It is happening now. What are the affects and how long will it last?


Working from home during the pandemic [Source: Unsplash]

Seated in my room with the door ajar I hear a voice from the next room. I am working at my computer in a space much like I had as a freshman, bed, desk, chair, and closet. This is where I am spending the summer, in my daughter’s house in northern Michigan.

The staccato sounds come from a young woman speaking on the phone. She is an employment specialist. I hear only half of her conversation but can guess the rest. I suspect happiness when I hear “you’ve got the job” and disappointment when I hear the words, “You were so close, but I am sorry to tell you…”.

This person is engaged in what has become the “new normal,” working from home. In this case “home” is not Chicago where she lives but northern Michigan where she is connecting applicants and a potential employer, who seek the help from the “head hunting” firm that employs her. She is combining work with a small vacation. Her phone, computer, and internet access mean that “home” can be wherever she works productively for eight hours each day. She has no immediate supervision; her work output must speak for itself. This is a snippet of today’s COVID-19 world.

Response to the pandemic has caused changes in how we live. For all of us these include: the need to wear a mask indoors and outdoors when in close quarters, social distancing, and altered business practices including closures. Added to these “inconveniences” is the serious matter of work and school.

Workers in essential industries like health care, food supply, and safety must work at the risk of placing themselves in harm’s way. Other workers and many small business owners are told they cannot work because of the danger of spreading disease, and other jobs have just gone away because of reduced demand especially in the travel and hospitality industry. Those who can work at jobs still in demand can be considered the lucky ones. Recent studies prompted by the pandemic have revealed that it is plausible that as many as 40% of jobs today can be done at home.

The following are reactions from three young workers who are currently working from home:

I worked at home frequently before the pandemic and it was fine. Now with work at home mandated I find that there is no work for me to do because clients are cancelling already made travel plans and other are not making new ones. Currently I am laid off.

I can work at home as a recruiter just about as effectively at home as in the office because most of my work is done by phone, but I miss the ‘buzz’ and enthusiasm of the office setting with the rest of the team. That means a lot.

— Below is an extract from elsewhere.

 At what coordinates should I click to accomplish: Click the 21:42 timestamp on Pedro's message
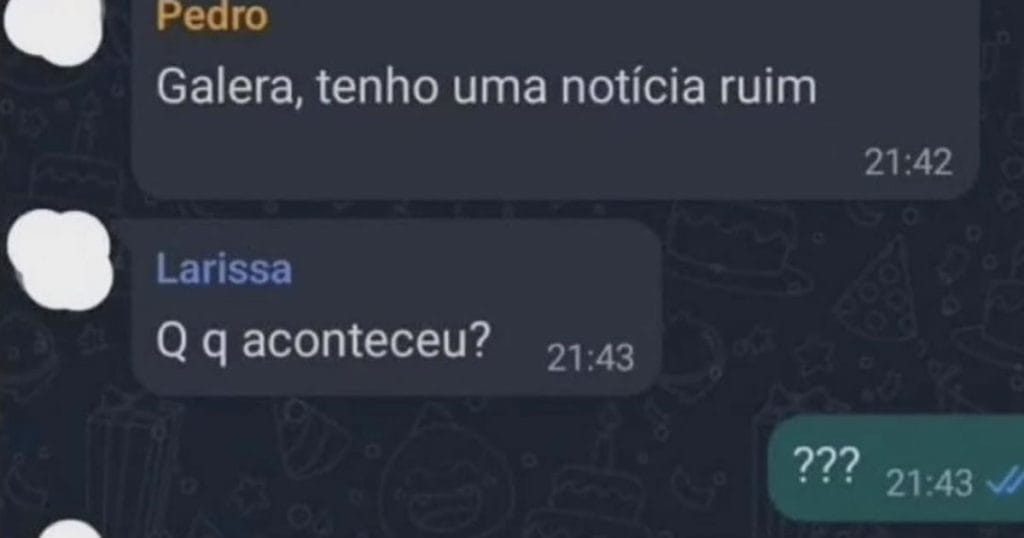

I can work at home helping clients located all over the country manage issues with the computerized record keeping system we sell. I do miss seeing my colleagues in the office, but we do get together socially after hours. In our company, which will have us working from home into the coming year, raises and promotions are on hold and I was in line for both – not good!

Coping with workplace issues raised by the pandemic is testing the resolve and ingenuity of all who are confronted with the problem and as yet there are no ready answers. Then there is the sobering question, “what will the workplace be like now that we have developed these new strategies for working at home?”